Город Палачей
Шрифт:
Об одном он жалел (но знала об этом только его дочь Гавана) - что не успел завершить строительство Города Палачей, Великой башни, и сейчас тем, кто смотрел на Лотов холм из-за реки, казалось, что перед ними гравюра Брейгеля, который, похоже, нарочно запечатлел стройку в разгаре, а не довел ее до конца.
"Все люди на земле имели один язык и одинаковые слова. Двинувшись с Востока, они нашли в земле Сеннаар долину и поселились там. И сказали друг другу: наделаем кирпичей и обожжем огнем. И стали у них кирпичи вместо камней, а асфальт вместо извести. И сказали они: построим себе город и башню высотою до небес; и сделаем себе имя, чтобы мы не рассеялись по лицу всей земли. И сказал Яхве: вот один народ, и один у всех язык; это первое, что начали они делать, и не отстанут они от того, что надумали делать. Сойдем же
Может, так и должно было случиться? Может, и не суждено было ему завершить строительство башни? Может, недаром посмеивалась Гавана над деревенскими представлениями отца об истинном Граде как месте, которое можно охватить одним взглядом с высокой башни? "Да они ведь и сами не знали, что строили, - говорила она.

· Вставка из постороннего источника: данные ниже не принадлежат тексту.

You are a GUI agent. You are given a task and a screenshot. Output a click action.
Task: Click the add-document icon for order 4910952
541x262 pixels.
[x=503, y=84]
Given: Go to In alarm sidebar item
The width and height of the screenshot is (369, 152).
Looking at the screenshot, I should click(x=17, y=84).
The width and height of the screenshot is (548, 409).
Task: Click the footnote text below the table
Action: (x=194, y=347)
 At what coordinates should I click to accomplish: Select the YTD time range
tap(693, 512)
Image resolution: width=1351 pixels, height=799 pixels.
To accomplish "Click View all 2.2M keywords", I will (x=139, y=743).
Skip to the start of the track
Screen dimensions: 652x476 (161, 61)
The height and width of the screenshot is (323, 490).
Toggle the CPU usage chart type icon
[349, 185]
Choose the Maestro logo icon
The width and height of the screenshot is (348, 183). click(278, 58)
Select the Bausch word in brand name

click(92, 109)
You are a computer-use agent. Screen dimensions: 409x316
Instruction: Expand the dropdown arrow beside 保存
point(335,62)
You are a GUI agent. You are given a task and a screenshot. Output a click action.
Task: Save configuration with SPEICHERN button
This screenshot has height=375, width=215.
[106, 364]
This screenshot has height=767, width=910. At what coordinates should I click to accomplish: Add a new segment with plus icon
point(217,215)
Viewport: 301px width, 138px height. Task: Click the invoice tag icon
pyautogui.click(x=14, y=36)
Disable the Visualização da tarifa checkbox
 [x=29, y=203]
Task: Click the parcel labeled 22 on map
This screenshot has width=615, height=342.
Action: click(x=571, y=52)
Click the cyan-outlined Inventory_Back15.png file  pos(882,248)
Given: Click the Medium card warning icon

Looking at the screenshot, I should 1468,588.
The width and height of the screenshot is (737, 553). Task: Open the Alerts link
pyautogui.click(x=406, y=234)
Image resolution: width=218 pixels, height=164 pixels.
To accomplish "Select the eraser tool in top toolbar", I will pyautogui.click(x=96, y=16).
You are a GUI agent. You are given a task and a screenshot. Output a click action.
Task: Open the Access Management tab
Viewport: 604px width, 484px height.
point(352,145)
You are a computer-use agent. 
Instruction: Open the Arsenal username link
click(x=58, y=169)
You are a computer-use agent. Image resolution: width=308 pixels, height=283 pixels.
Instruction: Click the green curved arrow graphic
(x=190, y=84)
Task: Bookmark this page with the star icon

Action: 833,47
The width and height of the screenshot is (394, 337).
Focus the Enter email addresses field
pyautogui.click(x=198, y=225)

– То ли город, то ли башню".
И все-таки ему было жаль, что не удалось довести дело до конца. А теперь ясно, что это и невозможно, и никому не нужно.
Выходит, пора. Остались руины и имя. Довольно и этого.
Никто не знал, что Великий Бох провел всю ночь на верху Голубиной башни, но уже наутро все знали, что он собрался умирать. Сам. Как только.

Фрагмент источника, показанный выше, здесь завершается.